March 17

Poetry Centers

Boys and Girls, 

There are five centers here that will take you on a poetic journey and help you discover your inner poet as you explore art, language, nature, and music. You may have poetry books at home that you love. If so, go and gather them up for this work. If not, explore the list of resources and print out a bunch of poems to use for this work. You will also need someplace to record your work, (either a notebook or lose sheets of paper) and some art supplies (crayons, colored pencils, markers), picture books and a newspaper. Get what you need and have fun reading and creating. When you are done be sure to scan/photograph and upload to your E-Learning Slides. Keep your originals! I’m excited to see what you create!

Ms. Boyer xo

Online Poetry Resources:

Poetry Foundation


And one for fun: 

Read, Write, Think (this is a great site to create your own digital magnetic poems) 


Reading for Visual Inspiration


  • Read several poems from books you may have or from the online resources listed in the introduction.
  • Choose one poem that really creates a strong image in your mind.
  • Copy the poem into your writer’s notebook (or any notebook).
  • Illustrate the image you see or if you see several images, divide the poem and create several images.

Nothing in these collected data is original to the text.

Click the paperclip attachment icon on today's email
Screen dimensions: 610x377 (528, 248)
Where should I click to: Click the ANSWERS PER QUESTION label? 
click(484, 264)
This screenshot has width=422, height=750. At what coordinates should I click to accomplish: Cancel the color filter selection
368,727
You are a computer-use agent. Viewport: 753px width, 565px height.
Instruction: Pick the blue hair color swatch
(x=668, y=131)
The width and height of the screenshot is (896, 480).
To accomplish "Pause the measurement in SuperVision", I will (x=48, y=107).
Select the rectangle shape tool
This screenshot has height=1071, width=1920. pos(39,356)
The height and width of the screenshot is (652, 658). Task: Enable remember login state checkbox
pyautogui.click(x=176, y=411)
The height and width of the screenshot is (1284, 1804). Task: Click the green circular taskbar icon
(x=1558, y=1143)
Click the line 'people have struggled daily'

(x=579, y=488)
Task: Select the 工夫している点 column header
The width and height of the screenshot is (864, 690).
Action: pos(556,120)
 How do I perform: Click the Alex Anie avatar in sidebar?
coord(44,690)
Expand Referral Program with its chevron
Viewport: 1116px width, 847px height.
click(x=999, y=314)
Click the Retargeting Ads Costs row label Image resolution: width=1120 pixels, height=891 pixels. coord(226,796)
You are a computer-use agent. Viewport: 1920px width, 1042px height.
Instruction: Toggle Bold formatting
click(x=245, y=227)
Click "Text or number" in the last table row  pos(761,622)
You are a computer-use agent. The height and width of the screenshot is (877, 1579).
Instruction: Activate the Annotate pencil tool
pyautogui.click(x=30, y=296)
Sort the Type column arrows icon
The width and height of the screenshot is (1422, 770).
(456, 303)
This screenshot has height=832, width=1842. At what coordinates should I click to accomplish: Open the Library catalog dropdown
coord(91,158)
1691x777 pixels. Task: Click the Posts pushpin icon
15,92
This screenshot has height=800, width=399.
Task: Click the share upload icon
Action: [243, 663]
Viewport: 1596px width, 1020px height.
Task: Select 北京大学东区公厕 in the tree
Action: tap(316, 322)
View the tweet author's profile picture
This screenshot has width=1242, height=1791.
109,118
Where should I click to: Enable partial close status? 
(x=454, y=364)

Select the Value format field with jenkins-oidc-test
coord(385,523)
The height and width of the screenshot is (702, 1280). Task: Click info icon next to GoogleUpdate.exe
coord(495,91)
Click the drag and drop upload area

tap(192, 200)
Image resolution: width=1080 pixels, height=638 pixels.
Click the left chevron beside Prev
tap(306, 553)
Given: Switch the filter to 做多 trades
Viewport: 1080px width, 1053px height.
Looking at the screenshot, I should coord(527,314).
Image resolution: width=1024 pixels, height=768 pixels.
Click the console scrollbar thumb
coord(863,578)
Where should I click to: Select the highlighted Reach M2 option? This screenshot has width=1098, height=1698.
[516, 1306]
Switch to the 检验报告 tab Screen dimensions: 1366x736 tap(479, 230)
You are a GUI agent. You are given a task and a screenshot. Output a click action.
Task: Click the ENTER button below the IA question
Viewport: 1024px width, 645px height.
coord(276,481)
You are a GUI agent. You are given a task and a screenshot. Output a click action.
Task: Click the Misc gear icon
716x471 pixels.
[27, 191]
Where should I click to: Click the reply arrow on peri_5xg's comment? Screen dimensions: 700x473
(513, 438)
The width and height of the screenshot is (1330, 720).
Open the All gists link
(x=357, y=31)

Go on a nature hunt in your yard or on a walk around your neighborhood. Fill a bag or bucket with interesting treasures such as pinecones, rocks, twigs, and leaves. Choose one item and take it to a quiet place and make several sketches in your notebook. As you are sketching, record the details you are noticing as well as other thoughts (what it looks like, reminds you of, questions you may have). Then in your notebook, divide a piece of paper into 4 boxes. Using the following headings, describe the object you’ve chosen:

Describe what it looks like.

Describe what it feels like.

Compare it to something else.

List three questions about the object.

Once you are done describing your object, create a poem from your notes. Read and use examples of observation poems for inspiration. 

AMAZING LANGUAGE CENTER (this center has two parts)

Treasure Hunt


Browse through the picture books you have at home (or a few from the epic website) and choose two or three to read.  As you read, treasure hunt for poetic lines or words in the books. Record them in your notebook (along with the title of the book). Next, choose one line from your selection, copy it and illustrate it to make a bookmark for yourself or someone else. Be sure to include the title and author of the book. 

Redacted Poetry 

(check out this website for more information and examples on the Art of Blackout Poetry


Using newspaper and a sharpie. Select a page from the newspaper.

  1. Scan through the page (you don’t have to read the whole thing) and find words that are interesting to you.
  2. Once you have an idea of what kind of words are on the page, choose a topic. For example, you might want your poem to be about friendship, drama, love, etc.
  3. Finally, draw some images around the words you want so that the words stand out.
  4. Plan accordingly, do not accidentally block out the words you want. 
  5. Be creative, draw an image, create a pattern, use colors, relate it to your topic.


Directions: While reading poems in this center, you will be looking for a poem that reminds you of someone or something in your own life (a special birthday, a funny aunt or uncle, when you first learned to do something, a sibling, etc.). Copy that poem into your notebook and tell (in writing) how the poem is connected to your life. Then, in your own words, write your own poem about that connection in your notebook. Feel free to illustrate the poems.


Directions: Read through the collection of poems in the resources listed in the introduction above. Select the one you’d like to put to music. Copy the poem into your notebook. Next, explore how the words might sound (long, short, smooth, bumpy). Add some movement to the words (this will usually center around the verbs). Find an instrument (or make your own with found materials around the house) whose sound expresses or matches the word or words you’ve chosen. For example, for the word “sparkling stars” choose an instrument that sounds “sparkly” to accompany the words. Then read the poem again, and don’t speak the selected words, only play them.